• TEXTO PARA ANALIZAR:
┄┄┄┄┄┄┄┄┄┄
El sonoro tañido de las
campanas de la iglesia doblando a rebato en las fiestas, llamando a los vecinos
en los incendios, ahuyentando las tormentas o repicando fúnebre en los
entierros, son imágenes sonoras que quedan indeleblemente grabadas en la memoria
de quienes vivieron su infancia en los pueblos y en las pequeñas ciudades de
España.
No recuerdo sin embargo, que su
metálico y vivaz sonido, se hiciera oír a la hora del omnipresente ángelus, a
las doce del mediodía, que invitando a la oración, se escuchaba en la radio, en
todas y cada una de las casas de los habitantes del pueblo, indefectiblemente y
durante muchos años, como el diario hablado de las dos y media de la tarde, que
solía coincidir con la hora del almuerzo.
Regreso ahora a aquellos lugares,
y afloran los recuerdos, al tiempo que leo como en un conocido y cosmopolita pueblo
de Madrid, el ayuntamiento ha impuesto una considerable multa a una iglesia por
repicar las campanas a la susodicha hora del ángelus, aduciendo que alteran con
un exceso de decibelios, la tranquilidad y el sosiego de los ciudadanos de la
villa.
Tiempos aquellos, en los que
volteábamos las campanas de la hermosa torre en espadaña, jugándonos
literalmente el tipo para girarlas, tal era su tamaño. La más grande de todas, que
nos parecía entonces gigantesca, siempre bella y escultural campana de bronce, lograba
que sus prodigiosos sones se escucharan con claridad a una considerable
distancia de la iglesia.
┄┄┄┄┄┄┄┄┄┄
• DATOS PROPORCIONADOS:
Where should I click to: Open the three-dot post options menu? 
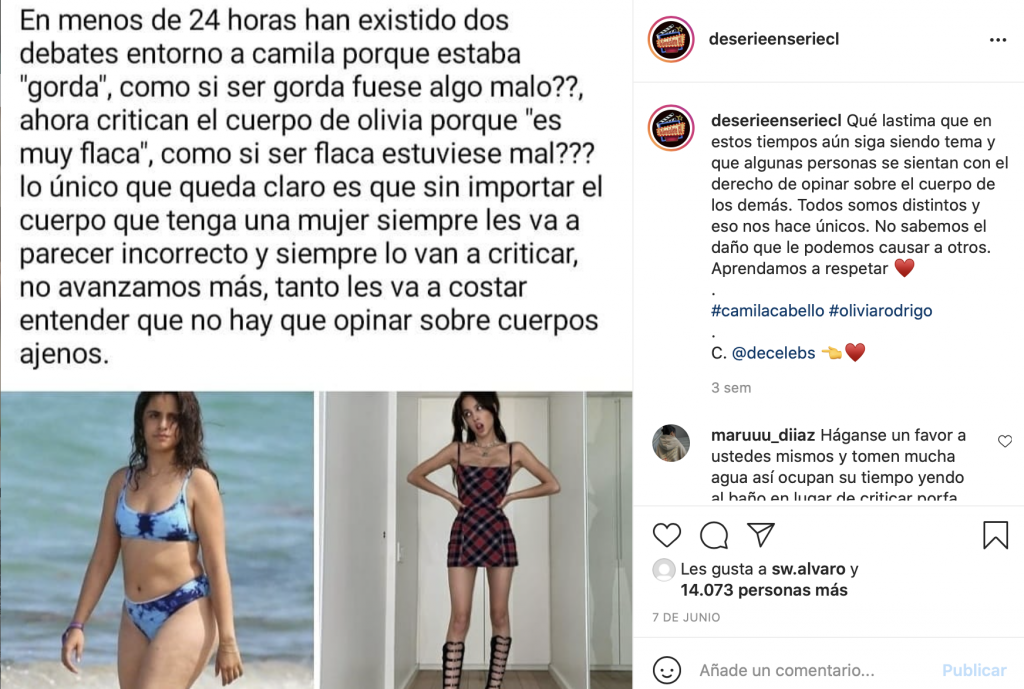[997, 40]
┄┄┄┄┄┄┄┄┄┄
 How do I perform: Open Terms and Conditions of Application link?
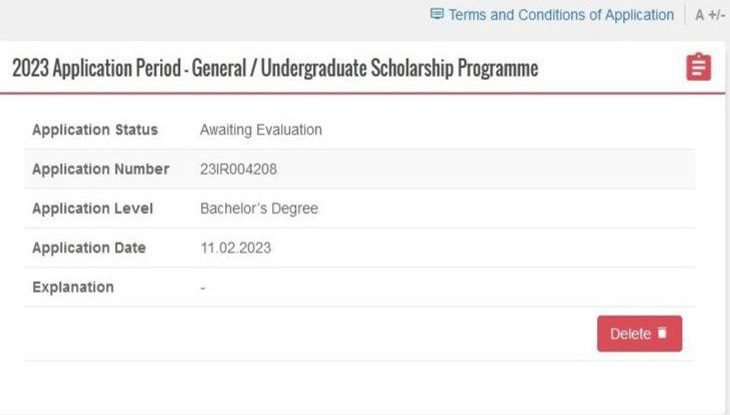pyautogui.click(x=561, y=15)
┄┄┄┄┄┄┄┄┄┄
• COMPRUEBA TU COMPRENSIÓN:
1. Según el texto sobre las campanas, ¿qué ha hecho el ayuntamiento de un conocido pueblo de Madrid?
2. Indica si cada afirmación coincide con el texto sobre las campanas y cita las palabras que lo deciden.
(a) El ángelus se oía por la radio a las doce del mediodía.
(b) El diario hablado se emitía a las doce del mediodía.
(c) La campana más grande de la torre era de hierro.
Responde basándote solo en el texto sobre las campanas, sin recurrir al material.

• SOLUCIONES:
1. Ha impuesto una considerable multa a una iglesia por repicar las campanas a la hora del ángelus.

2.
(a) Sí: «a las doce del mediodía, que invitando a la oración, se escuchaba en la radio».
(b) No: «el diario hablado de las dos y media de la tarde».
(c) No: «siempre bella y escultural campana de bronce».